At the same time, the ongoing conflict is set to put a dampener on the country’s annual growth forecasts. 

“We only expect growth of between 2.2 and 3.1 percent this year,” Ifo’s head of economic research Timo Wollmershäuser said on Wednesday. 

Due to the increase in the cost of living, consumers in Germany could lose around €6 billion in purchasing power by the end of March alone.

With public life in Germany returning to normal and manufacturers’ order books filling up, a significant rebound in the economy was expected this year. 

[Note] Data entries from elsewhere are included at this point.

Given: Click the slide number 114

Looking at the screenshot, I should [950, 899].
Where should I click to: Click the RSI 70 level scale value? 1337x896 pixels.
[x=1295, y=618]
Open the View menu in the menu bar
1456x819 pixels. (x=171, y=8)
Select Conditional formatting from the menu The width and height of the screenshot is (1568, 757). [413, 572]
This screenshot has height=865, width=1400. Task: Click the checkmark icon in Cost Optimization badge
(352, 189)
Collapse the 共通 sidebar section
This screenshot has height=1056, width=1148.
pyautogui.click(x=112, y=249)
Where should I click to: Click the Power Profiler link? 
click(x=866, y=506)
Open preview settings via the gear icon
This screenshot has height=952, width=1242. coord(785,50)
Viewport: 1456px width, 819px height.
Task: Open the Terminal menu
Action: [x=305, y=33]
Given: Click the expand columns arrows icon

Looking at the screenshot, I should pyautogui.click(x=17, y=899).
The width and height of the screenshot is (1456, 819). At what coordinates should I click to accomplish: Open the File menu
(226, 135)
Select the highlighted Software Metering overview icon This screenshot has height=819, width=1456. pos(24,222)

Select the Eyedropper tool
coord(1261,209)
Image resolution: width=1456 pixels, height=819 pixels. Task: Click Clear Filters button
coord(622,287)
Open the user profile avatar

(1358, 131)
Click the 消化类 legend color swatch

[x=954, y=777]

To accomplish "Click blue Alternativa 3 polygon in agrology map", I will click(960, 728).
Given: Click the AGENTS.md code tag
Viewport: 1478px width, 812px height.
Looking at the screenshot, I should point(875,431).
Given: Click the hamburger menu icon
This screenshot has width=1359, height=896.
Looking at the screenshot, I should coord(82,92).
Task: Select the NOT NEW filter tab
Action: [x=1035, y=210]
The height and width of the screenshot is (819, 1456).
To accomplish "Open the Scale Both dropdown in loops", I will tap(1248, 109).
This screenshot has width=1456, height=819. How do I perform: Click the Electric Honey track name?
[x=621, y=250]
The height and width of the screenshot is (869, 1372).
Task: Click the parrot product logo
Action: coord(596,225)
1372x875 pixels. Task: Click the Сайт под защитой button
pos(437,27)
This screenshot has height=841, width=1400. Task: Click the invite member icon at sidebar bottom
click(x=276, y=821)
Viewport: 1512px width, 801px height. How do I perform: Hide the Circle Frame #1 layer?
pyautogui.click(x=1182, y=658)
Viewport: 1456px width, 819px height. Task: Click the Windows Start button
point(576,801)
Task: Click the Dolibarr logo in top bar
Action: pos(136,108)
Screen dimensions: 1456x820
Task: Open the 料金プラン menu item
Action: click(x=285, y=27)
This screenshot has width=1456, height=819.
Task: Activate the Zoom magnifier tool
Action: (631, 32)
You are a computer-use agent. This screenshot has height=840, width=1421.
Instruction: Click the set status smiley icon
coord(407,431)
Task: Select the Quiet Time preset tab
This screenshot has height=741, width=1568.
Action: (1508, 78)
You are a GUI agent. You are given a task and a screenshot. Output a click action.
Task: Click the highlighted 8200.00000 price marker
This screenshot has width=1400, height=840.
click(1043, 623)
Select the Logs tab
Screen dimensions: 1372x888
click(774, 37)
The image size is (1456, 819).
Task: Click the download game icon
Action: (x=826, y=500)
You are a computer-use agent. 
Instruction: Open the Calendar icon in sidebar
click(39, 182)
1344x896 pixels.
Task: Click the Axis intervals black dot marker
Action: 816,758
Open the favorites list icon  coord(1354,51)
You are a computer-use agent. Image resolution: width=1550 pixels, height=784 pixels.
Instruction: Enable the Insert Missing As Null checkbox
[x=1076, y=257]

But the war “is dampening the economy through significantly higher commodity prices, sanctions, increasing supply bottlenecks for raw materials and intermediate products as well as increased economic uncertainty”, Wollmershäuser said.

Because of the current uncertainly, the Ifo Institute calculated two separate forecasts for the upcoming year.

In the optimistic scenario, the price of oil falls gradually from the current €101 per barrel to €82 by the end of the year, and the price of natural gas falls in parallel.

In the pessimistic scenario, the oil price rises to €140 per barrel by May and only then falls to €122 by the end of the year.

Energy costs have a particularly strong impact on private consumer spending.

They could rise between 3.7 and 5 percent, depending on the developments in Ukraine, sanctions on Russia and the German government’s ability to source its energy. 

On Wednesday, German media reported that the government was in the process of thrashing out an additional set of measures designed to support consumers with their rising energy costs.

The hotly debated measures are expected to be finalised on Wednesday evening and could include increased subsidies, a mobility allowance, a fuel rebate and a child bonus for families. 

READ ALSO: KEY POINTS: Germany’s proposals for future energy price relief

In one piece of positive news, the number of unemployed people in Germany should fall to below 2.3 million, according to the Ifo Institute.

However, short-time work, known as Kurzarbeit in German, is likely to increase significantly in the pessimistic scenario.